◆ **EXERCISE BRIEF**
For the listing below, output exactly the lines from the line with "技术支持 (951, 14)" up to and including the line with "收藏产品 (913, 91)", and no other lines.
TASK INPUT below:
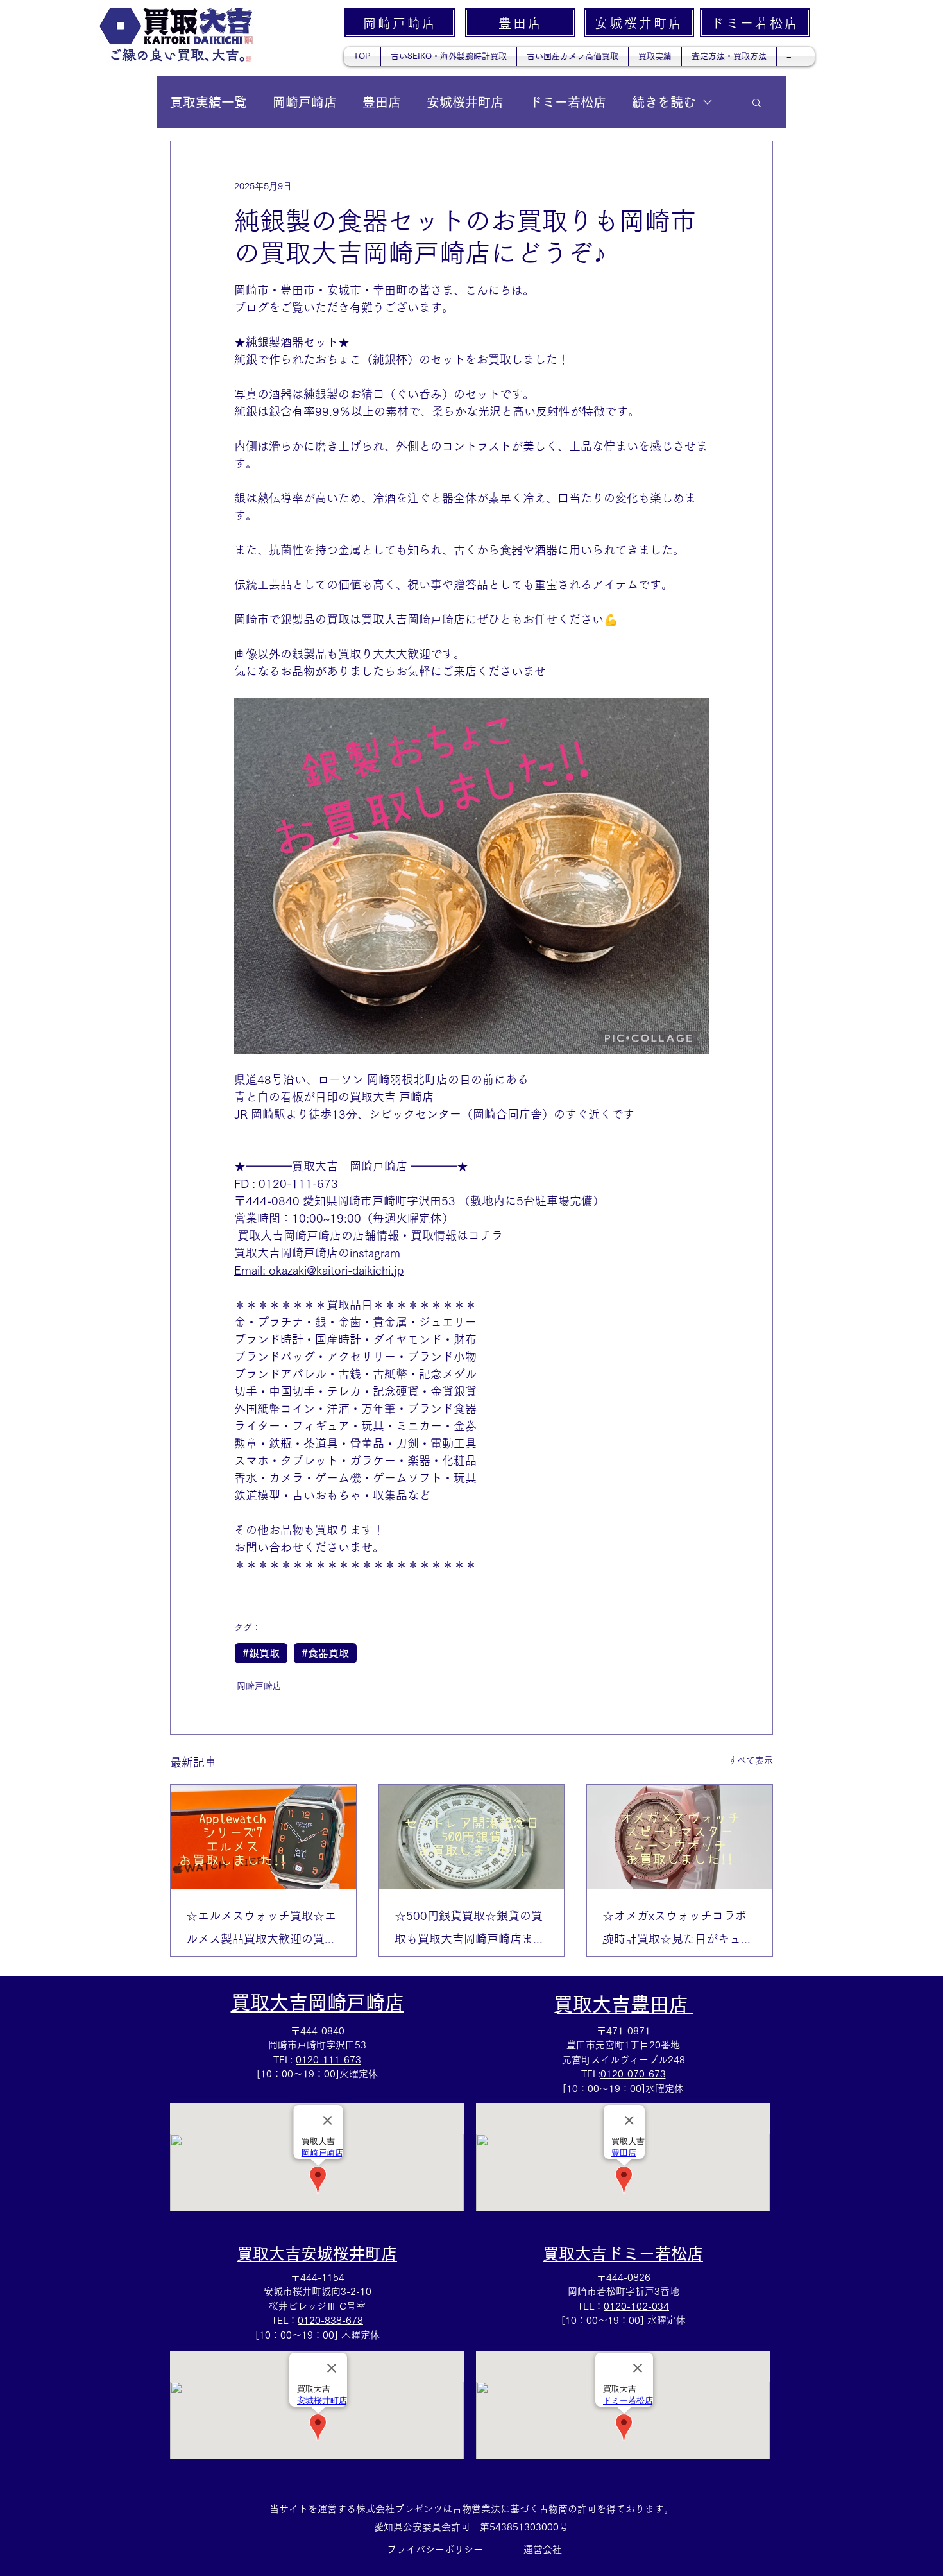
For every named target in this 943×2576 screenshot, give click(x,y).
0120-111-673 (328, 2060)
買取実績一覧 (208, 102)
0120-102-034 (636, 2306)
End of TASK INPUT.
TASK INPUT below:
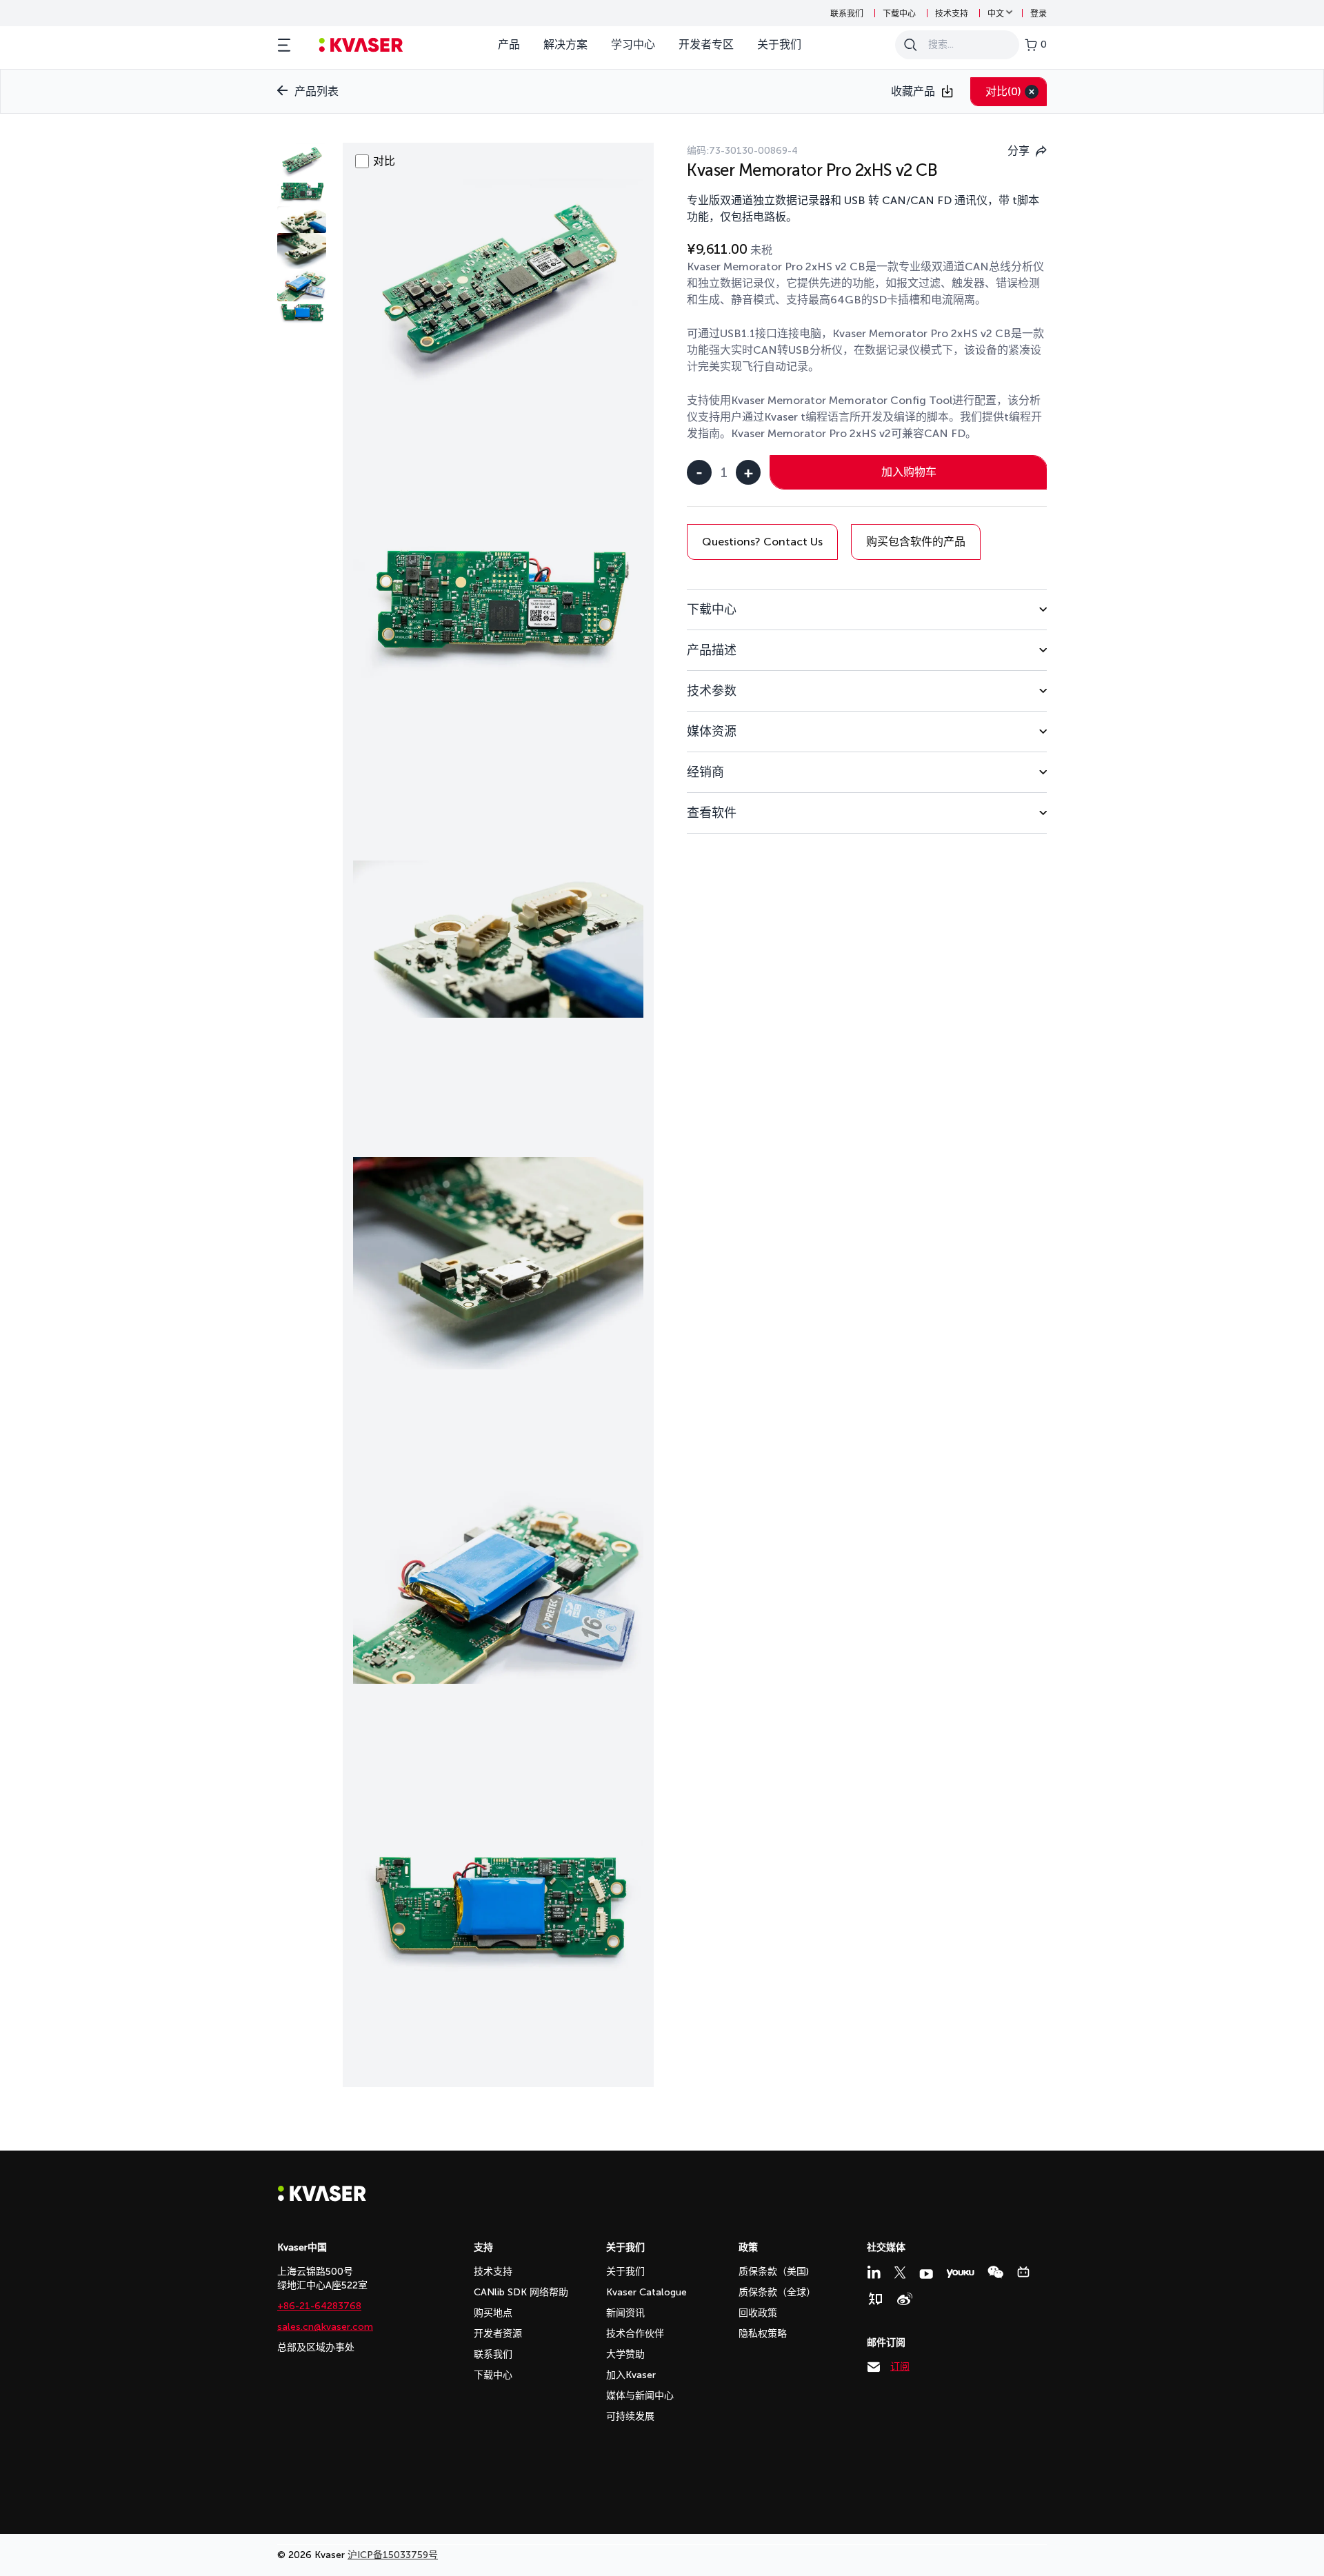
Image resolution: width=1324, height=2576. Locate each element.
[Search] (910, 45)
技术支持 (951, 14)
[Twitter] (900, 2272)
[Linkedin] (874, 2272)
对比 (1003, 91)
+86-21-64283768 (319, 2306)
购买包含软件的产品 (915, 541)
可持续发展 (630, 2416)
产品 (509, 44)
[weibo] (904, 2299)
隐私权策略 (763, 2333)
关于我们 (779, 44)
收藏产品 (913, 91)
End of TASK INPUT.
TASK INPUT below:
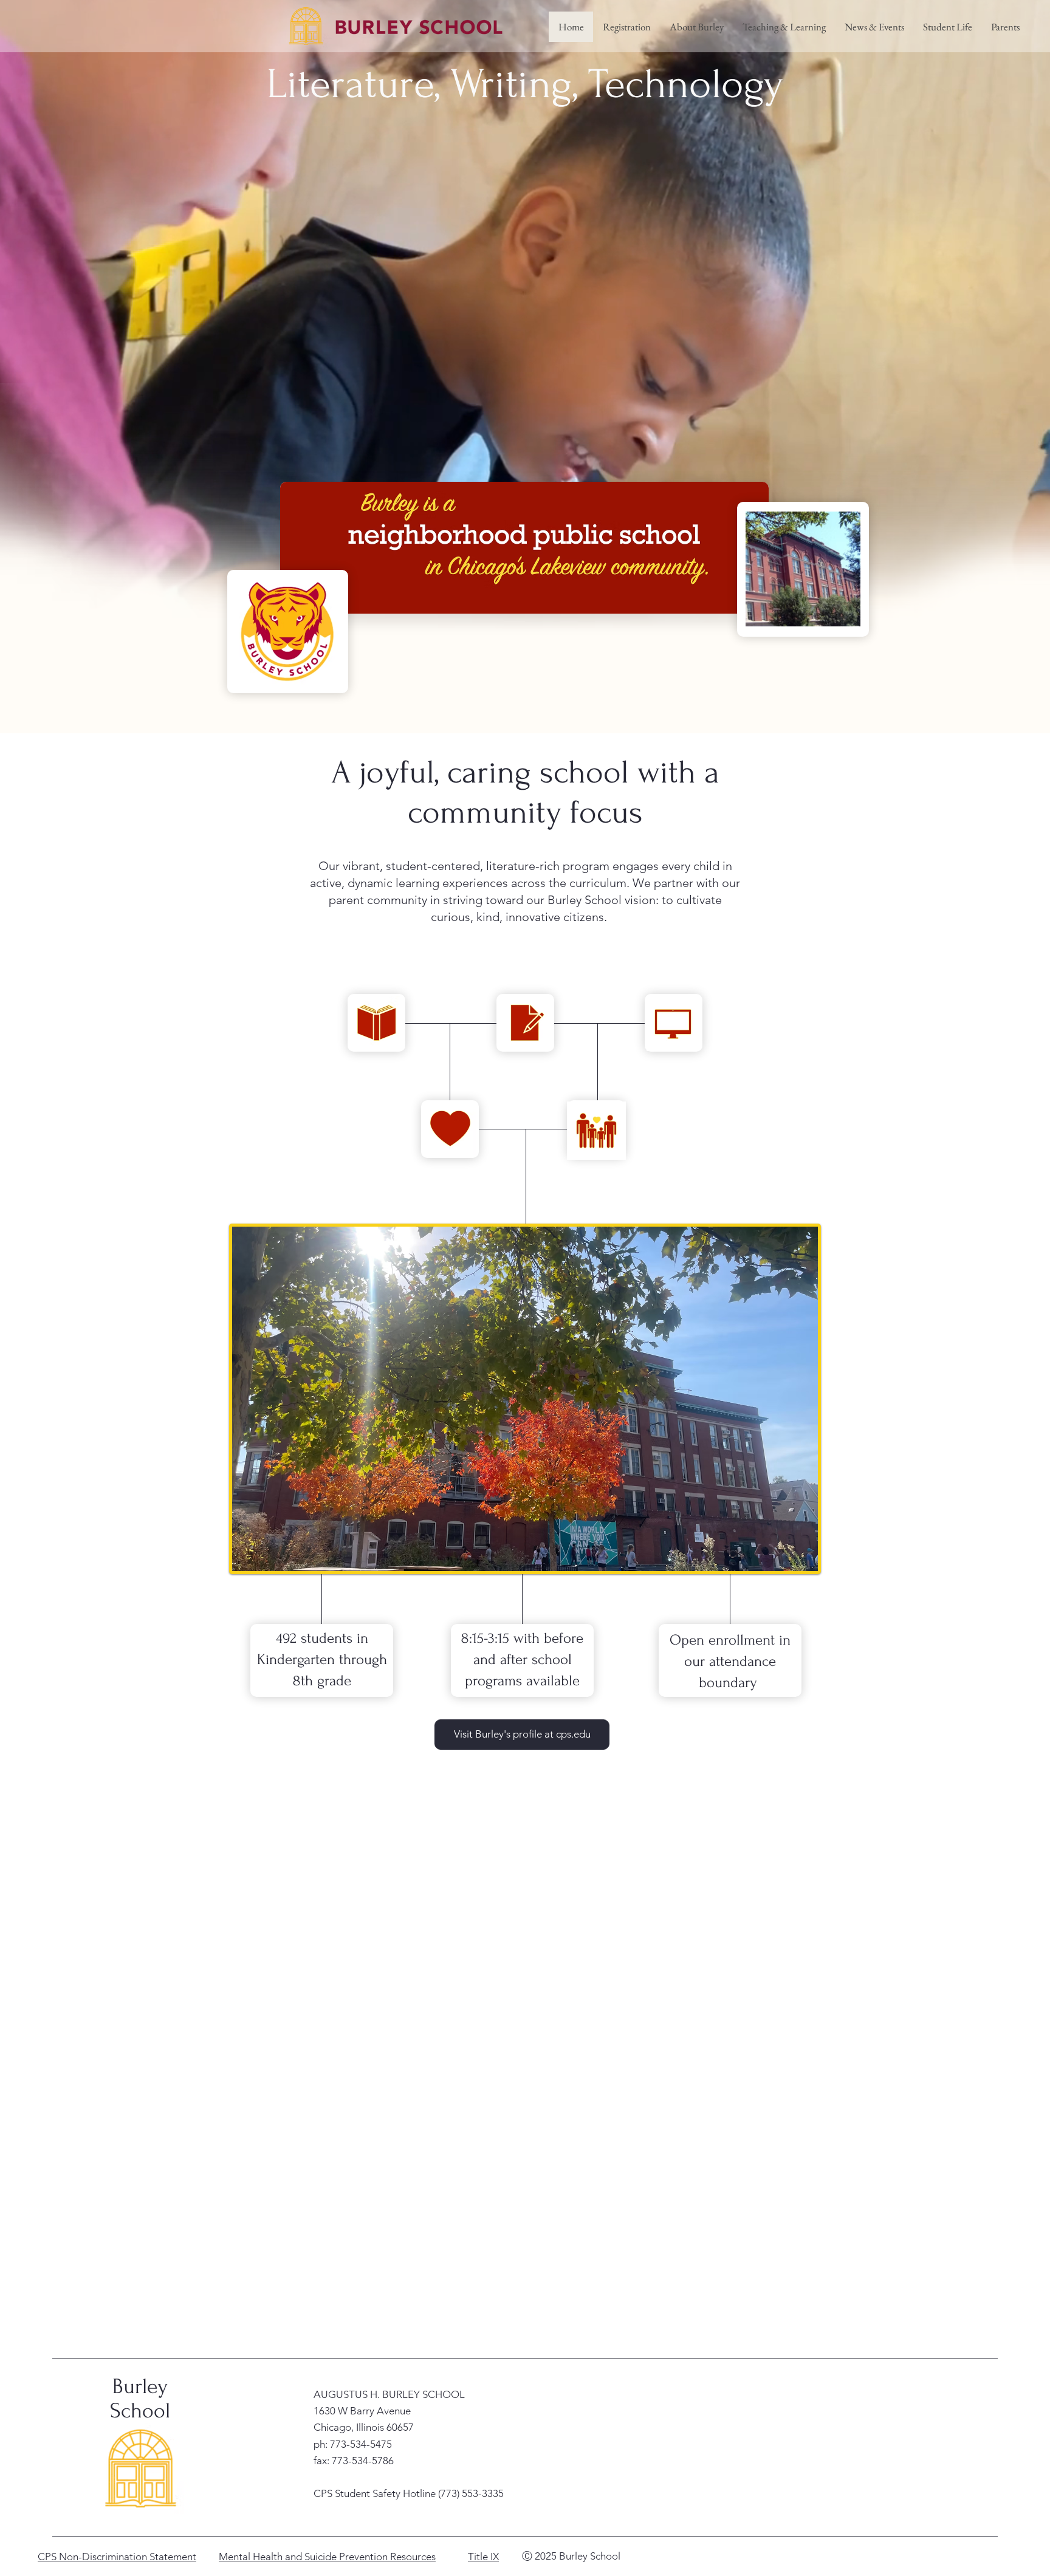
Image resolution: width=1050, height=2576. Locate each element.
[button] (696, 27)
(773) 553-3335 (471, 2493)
End of TASK INPUT.
◆ **RESPONSE TO THE EXERCISE**
技术支持 (951, 14)
[Twitter] (900, 2272)
[Linkedin] (874, 2272)
对比 (1003, 91)
+86-21-64283768 (319, 2306)
购买包含软件的产品 (915, 541)
可持续发展 (630, 2416)
产品 (509, 44)
[weibo] (904, 2299)
隐私权策略 (763, 2333)
关于我们 (779, 44)
收藏产品 (913, 91)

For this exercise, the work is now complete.